Let me make it even easier for you. The chart below shows dimensions that I recommend for a variety of devices. The size you select on the chart will work for the devices on that row and all of the devices in the rows below it.

Samsung Galaxy Tab 7
Nook 7
1000 x 449
Nexus 7 1000 x 457
Kindle Fire HD(X) 7
Samsung Galaxy Tab 8
Samsung Galaxy Tab 10
1000 x 519
Nook 10 1000 x 523
iPad 3 1000 x 656
*Dimensions were established using SmartBuilder and the devices’ native browsers.

In a recent project, a client needed the lesson I was designing to be mobile ready. As we discussed this need, I learned that a large portion of the audience would be using Nexus 7 tablets. Knowing that, I was able to look at the chart and quickly select a size that would work for that audience – 1000 x 457.

Pretty easy, right? However, let’s say you have a client with an audience that is 80% iPad users, 10% Kindle Fire HD 7 users, and 10% other tablet users. The client wants to preserve as much real estate as possible for the course. Which lesson size would you recommend?

This is a challenging situation. With 80% of the learners using iPads, I’m tempted to design at 1000 x 656. It’s difficult to accommodate everyone on every project. In this case, since the client wants maximum real estate, and 1000 x 656 accommodates 80% of the users, that lesson size makes sense to me. It’s wise though to test a sample set of learners from the 20% to ensure that scrolling isn’t a problem.

2. Make it readable

Once you have selected the right dimensions for the course, couple that with the perfect font size and you’ll end up with a good, readable course. If you use one of the course dimensions I recommended above, I suggest an 18px font for the text. Fonts that are bigger than 18px waste valuable real estate. Fonts smaller than 18px make it difficult for the learner to read.
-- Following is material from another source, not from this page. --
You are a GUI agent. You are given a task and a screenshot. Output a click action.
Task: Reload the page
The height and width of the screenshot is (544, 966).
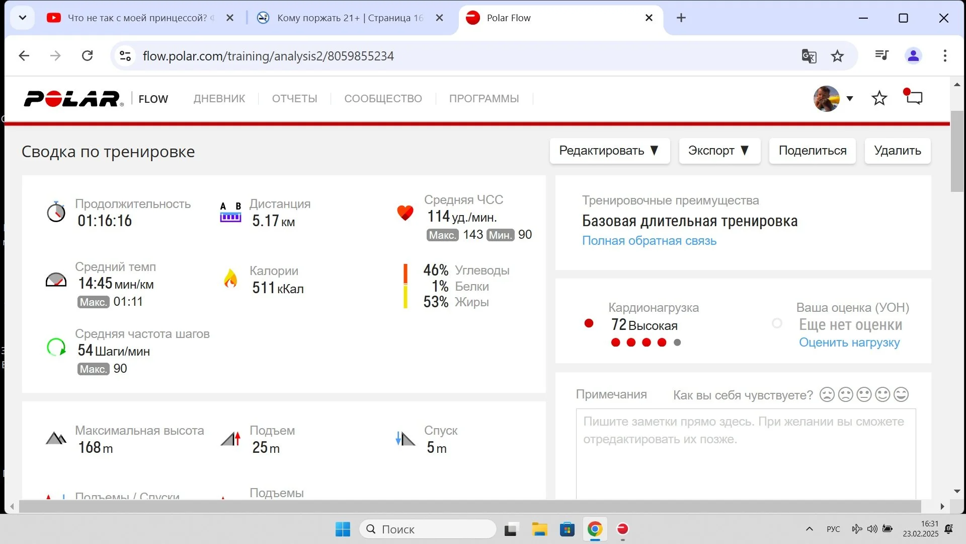coord(88,56)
See for yourself how font sizes affect readability and real estate on a tablet in this example (http://goo.gl/exfCEb).

3. Design accordingly

You’ll notice that space runs out quickly when using an 18px font on a 1000 x 500-ish pixel stage. Don’t fall into the temptation to make the font smaller so you can fit more stuff on the screen. Rather, design learning experiences that fit within the parameters. When space gets tight, you can try:

  • Chunking the information into smaller bits. Learners will do better with focused material anyway.
  • Writing more efficiently by taking out unnecessary words and writing in active voice. Your learners will appreciate having less to read.
  • Making the content interactive rather than passive. Learners would rather try things out for themselves than receive lectures.

Try these suggestions in your next project and be ready for the high-fives to roll in.